== 任务说明 ==
能否把下面的数据逐行原样摘录出来，一字不改？

== 所给数据 ==
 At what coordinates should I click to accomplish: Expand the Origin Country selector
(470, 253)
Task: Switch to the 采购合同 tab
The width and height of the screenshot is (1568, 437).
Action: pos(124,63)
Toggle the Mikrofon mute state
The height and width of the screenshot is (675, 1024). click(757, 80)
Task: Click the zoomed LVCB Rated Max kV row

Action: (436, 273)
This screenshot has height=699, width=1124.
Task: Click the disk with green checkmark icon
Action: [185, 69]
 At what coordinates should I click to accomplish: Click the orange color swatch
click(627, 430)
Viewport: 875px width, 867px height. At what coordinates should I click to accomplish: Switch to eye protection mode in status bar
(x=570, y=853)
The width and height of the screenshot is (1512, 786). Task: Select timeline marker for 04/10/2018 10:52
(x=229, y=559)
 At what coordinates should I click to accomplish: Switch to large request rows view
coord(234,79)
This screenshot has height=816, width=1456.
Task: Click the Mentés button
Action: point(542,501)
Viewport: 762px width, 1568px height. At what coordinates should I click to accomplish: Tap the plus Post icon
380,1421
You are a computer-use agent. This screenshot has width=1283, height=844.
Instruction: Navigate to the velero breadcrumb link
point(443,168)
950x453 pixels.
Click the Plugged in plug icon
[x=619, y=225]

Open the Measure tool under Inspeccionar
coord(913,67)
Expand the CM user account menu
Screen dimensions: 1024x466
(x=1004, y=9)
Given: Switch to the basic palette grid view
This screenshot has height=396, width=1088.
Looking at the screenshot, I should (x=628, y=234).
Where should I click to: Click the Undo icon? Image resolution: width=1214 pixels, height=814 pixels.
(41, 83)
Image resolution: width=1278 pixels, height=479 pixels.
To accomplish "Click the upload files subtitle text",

== 解答如下 ==
 At what coordinates should I click to accomplish: Expand the Origin Country selector
(470, 253)
Task: Switch to the 采购合同 tab
The width and height of the screenshot is (1568, 437).
Action: pos(124,63)
Toggle the Mikrofon mute state
The height and width of the screenshot is (675, 1024). click(757, 80)
Task: Click the zoomed LVCB Rated Max kV row

Action: (436, 273)
This screenshot has height=699, width=1124.
Task: Click the disk with green checkmark icon
Action: [185, 69]
 At what coordinates should I click to accomplish: Click the orange color swatch
click(627, 430)
Viewport: 875px width, 867px height. At what coordinates should I click to accomplish: Switch to eye protection mode in status bar
(x=570, y=853)
The width and height of the screenshot is (1512, 786). Task: Select timeline marker for 04/10/2018 10:52
(x=229, y=559)
 At what coordinates should I click to accomplish: Switch to large request rows view
coord(234,79)
This screenshot has height=816, width=1456.
Task: Click the Mentés button
Action: point(542,501)
Viewport: 762px width, 1568px height. At what coordinates should I click to accomplish: Tap the plus Post icon
380,1421
You are a computer-use agent. This screenshot has width=1283, height=844.
Instruction: Navigate to the velero breadcrumb link
point(443,168)
950x453 pixels.
Click the Plugged in plug icon
[x=619, y=225]

Open the Measure tool under Inspeccionar
coord(913,67)
Expand the CM user account menu
Screen dimensions: 1024x466
(x=1004, y=9)
Given: Switch to the basic palette grid view
This screenshot has height=396, width=1088.
Looking at the screenshot, I should (x=628, y=234).
Where should I click to: Click the Undo icon? Image resolution: width=1214 pixels, height=814 pixels.
(41, 83)
Image resolution: width=1278 pixels, height=479 pixels.
To accomplish "Click the upload files subtitle text",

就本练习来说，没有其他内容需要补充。